→ What you will do:
Every line holding the string "click" is to be copied from the entries below.
BEGIN Task data
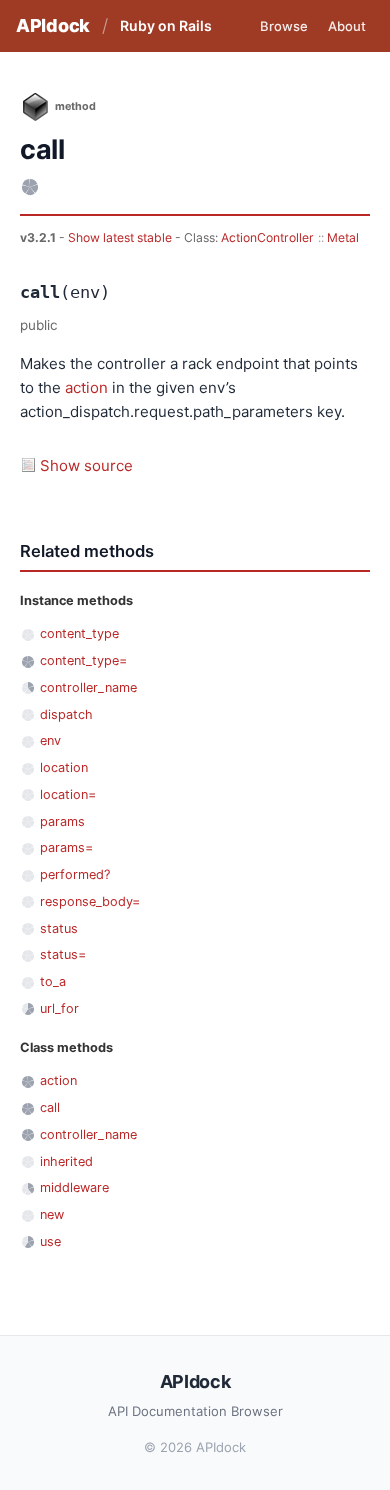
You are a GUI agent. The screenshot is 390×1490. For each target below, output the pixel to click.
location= (68, 794)
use (50, 1241)
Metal (343, 237)
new (52, 1214)
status (59, 928)
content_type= (83, 660)
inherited (66, 1161)
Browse (284, 26)
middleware (74, 1187)
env (50, 740)
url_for (59, 1008)
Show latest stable (121, 237)
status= (63, 954)
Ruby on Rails (166, 25)
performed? (75, 874)
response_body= (90, 901)
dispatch (66, 714)
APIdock (53, 25)
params (62, 821)
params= (66, 847)
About (347, 26)
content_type (79, 633)
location (64, 767)
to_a (53, 981)
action (86, 387)
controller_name (88, 687)
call (50, 1107)
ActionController (267, 237)
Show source (86, 465)
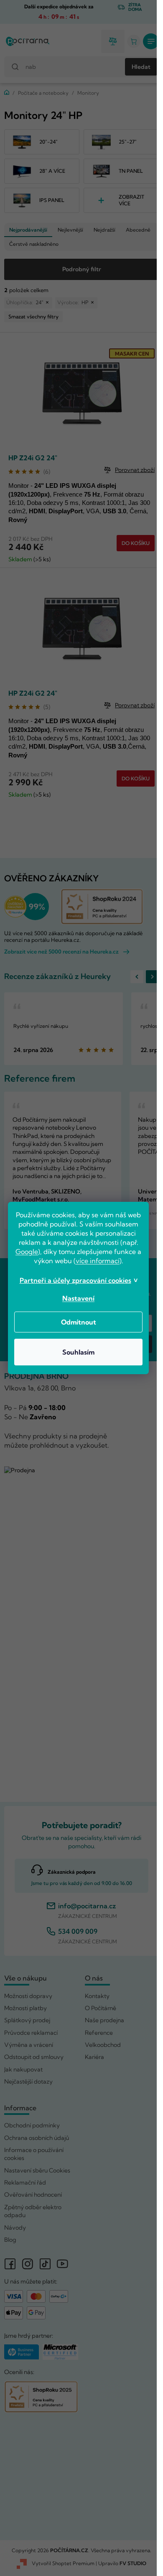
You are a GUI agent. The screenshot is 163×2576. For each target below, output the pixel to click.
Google (26, 1251)
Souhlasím (78, 1352)
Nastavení (78, 1298)
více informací (98, 1260)
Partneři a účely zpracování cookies (75, 1280)
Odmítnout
END Task data
→ Output for this exercise:
You are a GUI agent. The screenshot is 390×1490. For each target below, output the pixel to click.
You are a GUI agent. The screenshot is 163×2576. For each target below, output the pixel to click.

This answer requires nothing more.